What's Happening?
Renters in New Hampshire are increasingly encountering rent prices determined by artificial intelligence (AI) and algorithmic software, leading to significant frustration and concerns about potential price fixing. Jacqueline Plante, a physical therapist
in Portsmouth, experienced this firsthand when her lease renewal offered varying prices based on lease duration, with identical apartments in her complex listed at lower rates for new tenants. Her property management company, Forest Properties Inc., attributed these discrepancies to AI revenue management software. This situation is not isolated, as experts indicate many renters in New Hampshire are affected. Nationally, the Department of Justice (DOJ) has settled with at least four corporate landlords and one software company, including RealPage, Greystar Management Services, and Willow Bridge Property Company, for using algorithms and private data to set rent prices in ways that violate federal antitrust laws. These settlements required companies to cease anti-competitive practices but did not include fines or admissions of guilt. The White House Council of Economic Advisers estimated that algorithm-set rents cost renters $3.8 billion in 2023, increasing monthly rents by an average of $70.
Why It's Important?
The widespread adoption of AI and algorithmic software in rent setting poses a significant challenge to the U.S. rental market, particularly in states like New Hampshire with tight housing inventories. This technology, often described as a 'black box' by experts like Nick Taylor, director of Housing Action NH, lacks transparency, making it difficult for renters to understand how prices are determined. The use of non-public data by these algorithms to coordinate rent prices among competitors can stifle competition, potentially leading to artificially inflated rents and reduced housing affordability. This practice disproportionately affects renters, who often have limited options and feel compelled to accept AI-determined prices. The issue has drawn the attention of federal and state lawmakers, with U.S. Rep. Maggie Goodlander sponsoring the 'End Rent Fixing Act of 2025' to prohibit property owners from coordinating rent prices using AI and non-public data. The New Hampshire Department of Justice is also actively monitoring the situation, recognizing the potential for anticompetitive behavior and price fixing.
What's Next?
The legislative landscape is evolving in response to concerns about AI-driven rent setting. U.S. Rep. Maggie Goodlander's 'End Rent Fixing Act of 2025' aims to explicitly forbid property owners from coordinating rent prices using AI, algorithms, and non-public data, building on her previous work in the DOJ's antitrust division. While a similar bill in New Hampshire, House Bill 1612-FN, which would have made the use of price-fixing software a violation of the Consumer Protection Act, did not pass, its sponsor, Rep.
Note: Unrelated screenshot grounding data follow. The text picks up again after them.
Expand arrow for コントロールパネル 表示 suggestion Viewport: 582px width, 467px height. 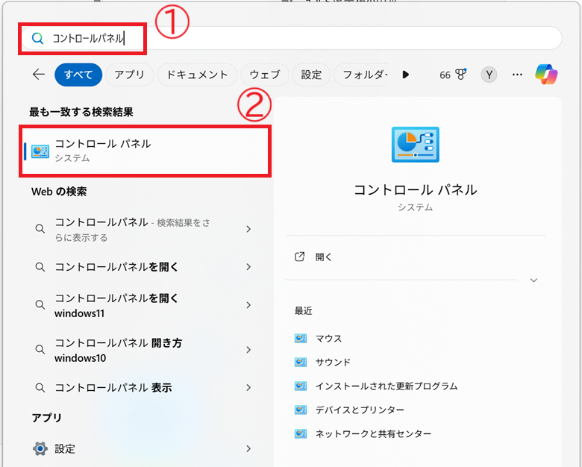click(248, 388)
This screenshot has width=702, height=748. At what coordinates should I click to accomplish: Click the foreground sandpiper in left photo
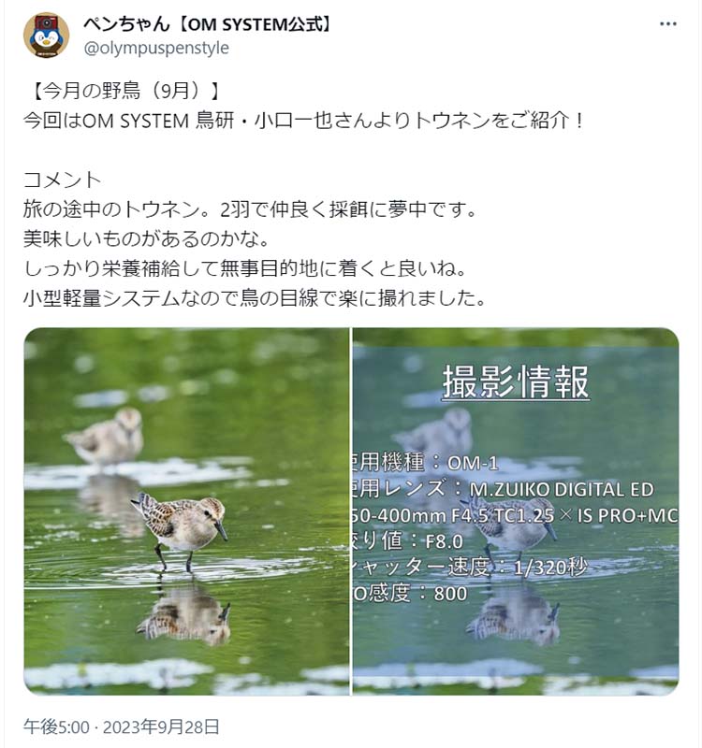pos(180,529)
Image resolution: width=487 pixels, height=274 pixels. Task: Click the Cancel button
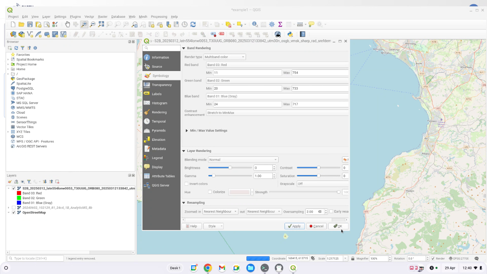(316, 226)
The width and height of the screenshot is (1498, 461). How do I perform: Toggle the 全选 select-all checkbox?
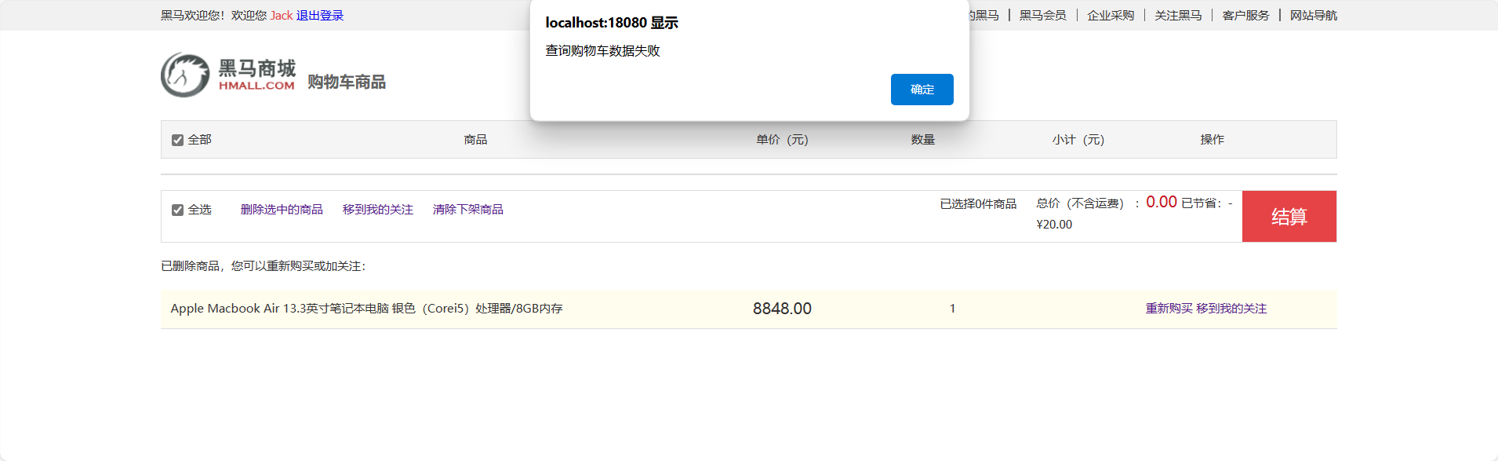tap(178, 210)
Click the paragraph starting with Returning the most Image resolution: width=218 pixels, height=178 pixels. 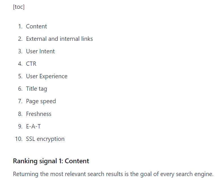pyautogui.click(x=113, y=174)
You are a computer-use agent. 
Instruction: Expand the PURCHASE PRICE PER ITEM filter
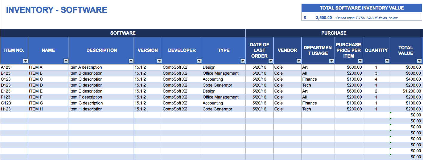click(360, 61)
Jonah Wheeler, hopes for future reintroduction. Other states, including New York, California, and New Jersey, have already updated their antitrust laws to ban or restrict algorithm-driven rent-setting, indicating a growing trend towards regulatory action. The New Hampshire Department of Justice is actively monitoring the issue and encourages individuals to report suspected anticompetitive behavior. Beyond legislative efforts, experts like Nick Taylor suggest that increasing the supply of rental units and encouraging local community developers could help mitigate the impact of these practices by providing renters with more options and fostering better landlord-tenant relationships.
Beyond the Headlines
The rise of AI in rent setting highlights broader ethical and legal implications concerning algorithmic transparency and consumer protection. The 'black box' nature of these algorithms raises questions about fairness and accountability, as renters are often left without recourse or understanding of how their housing costs are determined. This technological shift redefines the concept of price fixing, moving it from 'smoke-filled backrooms' to sophisticated data-driven systems, challenging existing antitrust laws designed for traditional market behaviors. The issue also underscores the power imbalance between large corporate landlords utilizing advanced technology and individual renters, who may feel 'devalued and stuck' with limited choices. The potential for AI to exacerbate housing affordability crises and drive out young professionals from certain areas, as suggested by Jacqueline Plante's experience, points to long-term societal and economic consequences. Addressing this requires not only legislative updates but also a re-evaluation of how technology is deployed in essential services to ensure equitable outcomes and prevent algorithmic exploitation.